‘Workplace Wellness Program’ is a term that has been on trend since 2020, when the COVID-19 pandemic ripped through the United States. It put everything—lifestyles, benefits, priorities—into perspective for employers and employees alike, highlighting areas of wellbeing that had been ignored for decades.
Gallup statistics show the impact of poor workplace wellbeing:
- Less than 50% of employees believe their companies care about their wellbeing.
- 61% of employees reported feeling burned out due to high stress.
- $550 billion is lost each year due to employees being disengaged and burned out.
- $300 billion is lost each year due to unmanaged stress in the workplace and home.
- Employees who feel unheard and uncared for by their companies are 4.6x less likely to feel motivated to perform well than employees who feel heard.
With inflation ballooning and the reach of salaries growing tighter each year, it’s imperative for employers to address these growing concerns for business to thrive. Doing so not only benefits their current workforce, but also future applicants, who are increasingly judging companies by incentives offered.
Workplace Wellness Programs are one such way of prioritizing employee wellness and self-care; they create a work environment of empowerment and productivity through the promotion of healthy lifestyles. In fact, a study conducted by Kantar in 2019 revealed that 70% of employees participating in workplace wellness programs reported a higher satisfaction and sense of productivity than those not enrolled in them.
Here are three wellness programs that will likely trend in 2023.

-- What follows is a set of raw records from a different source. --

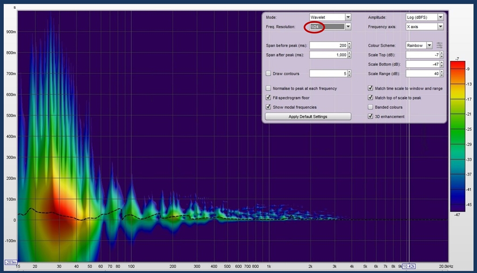477x273 pixels.
Task: Disable the 3D enhancement checkbox
Action: (370, 116)
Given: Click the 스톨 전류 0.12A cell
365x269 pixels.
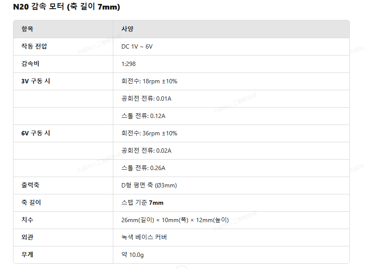Looking at the screenshot, I should pyautogui.click(x=143, y=116).
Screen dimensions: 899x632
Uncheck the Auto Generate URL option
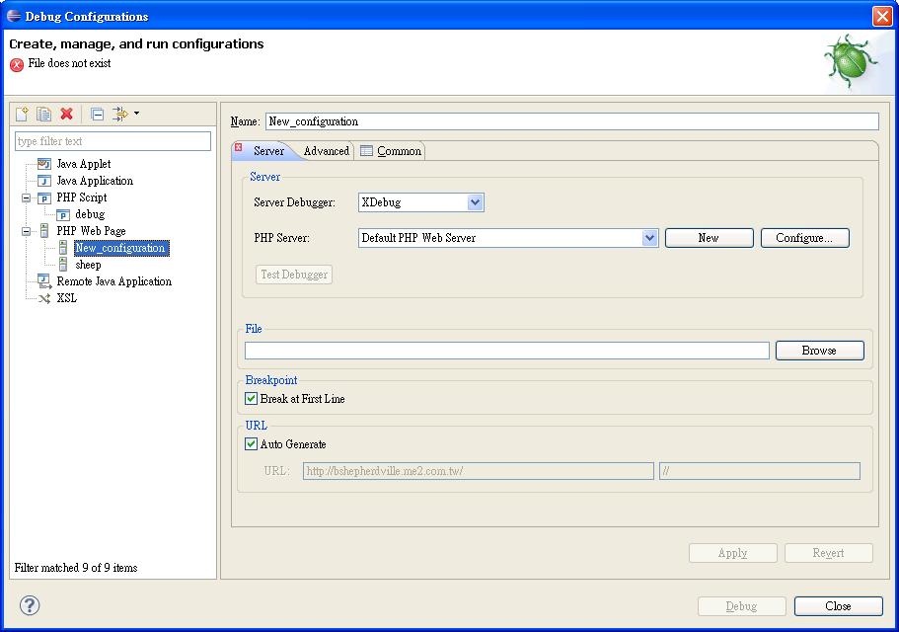251,444
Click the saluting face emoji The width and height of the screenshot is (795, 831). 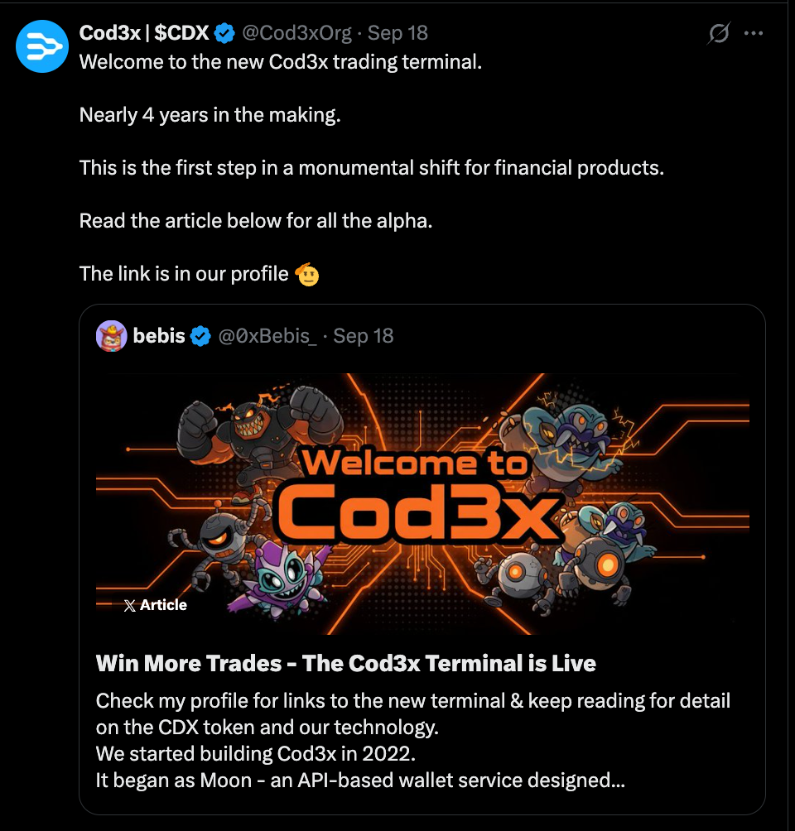point(307,274)
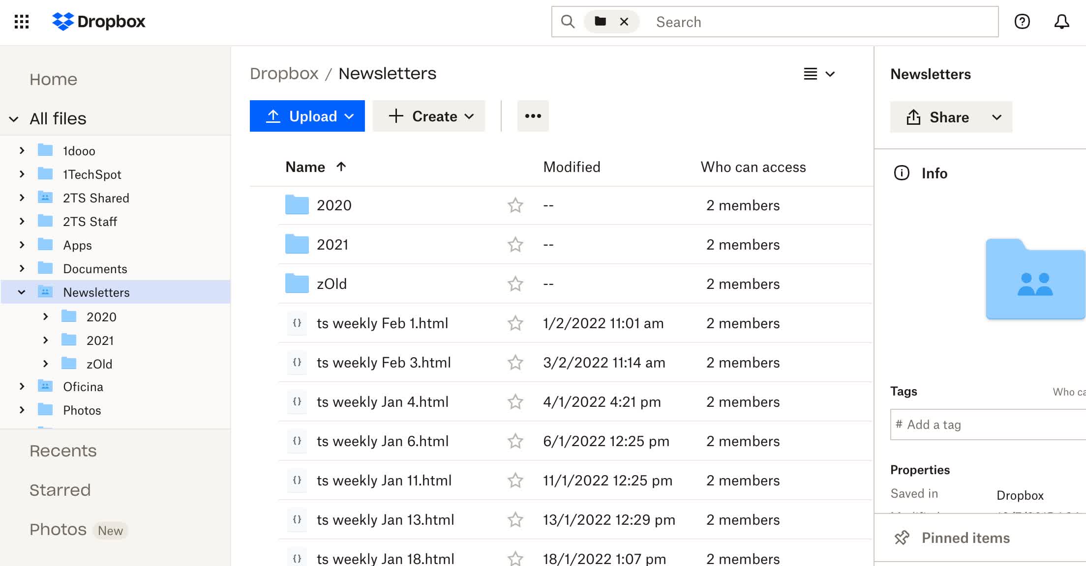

Employee Assistance Programs
In a perfect world, employees can afford to leave personal struggles at the door, but reality is far more complicated than that. Many employees are unable to shake their worries while on the job, causing struggles to compound in a vicious cycle of low motivation and self-esteem that obliterates productivity. As an answer to these growing struggles, Employee Assistance Programs (also known as EAPs) seek to help workers regain balance in their lives when they most need them. Voluntary and highly confidential, EAPs are benefits provided to help employees resolve obstacles they may be facing in life. The most common benefits they offer:
- Financial counseling
- Major life event support
- Professional development training and workshops
- Legal advice
- Mental health and substance abuse counseling
Some companies even offer an EAP as part of their medical benefit. Similarly, America’s Consumers & Affiliates Limited Partnership’s medical benefit suite also includes an Individual Assistance Program (IAP), providing comprehensive help to partners to balance work and private life alongside their medical coverage. Its IAP offering includes assistance with financial consultations, legal advice, and counseling support.
Family Wellness Programs
An emerging workplace incentive, Family Wellness are programs that encourage employees to get the most out of their time at home with their families. They might offer flexible shift hours, teleworking options, emergency preparedness classes, and discourage after-hours work emails. They might also provide family-focused social events, such as a babysitting network, clubs, events for employee families, and ticket perks for local family destinations.
Financial Wellness Programs
Financial Wellness incentives have been around for a long time but are more important now than ever for employees needing assistance with managing their finances. This means providing workers with financial education, often through private one-on-one counseling, to help them spend and save money more wisely. Common incentives of a Financial Wellness Program include:
- Tuition reimbursement
- Debt management
- Literacy workshops and seminars
- Finance apps and tools
- Credit score building
- Financial coaching
- Tax assistance
The Key Takeaway
As life becomes more complicated and costly for everyone, employees are increasingly turning to wellness programs to soften the squeeze to their wallets and buffer burnout. The data doesn’t lie: workplaces without wellness programs lose not only time and money, but also the innovative potential and talent of their own employees. In short: a happy and healthy worker is a productive, effective, and thriving worker, which makes good business.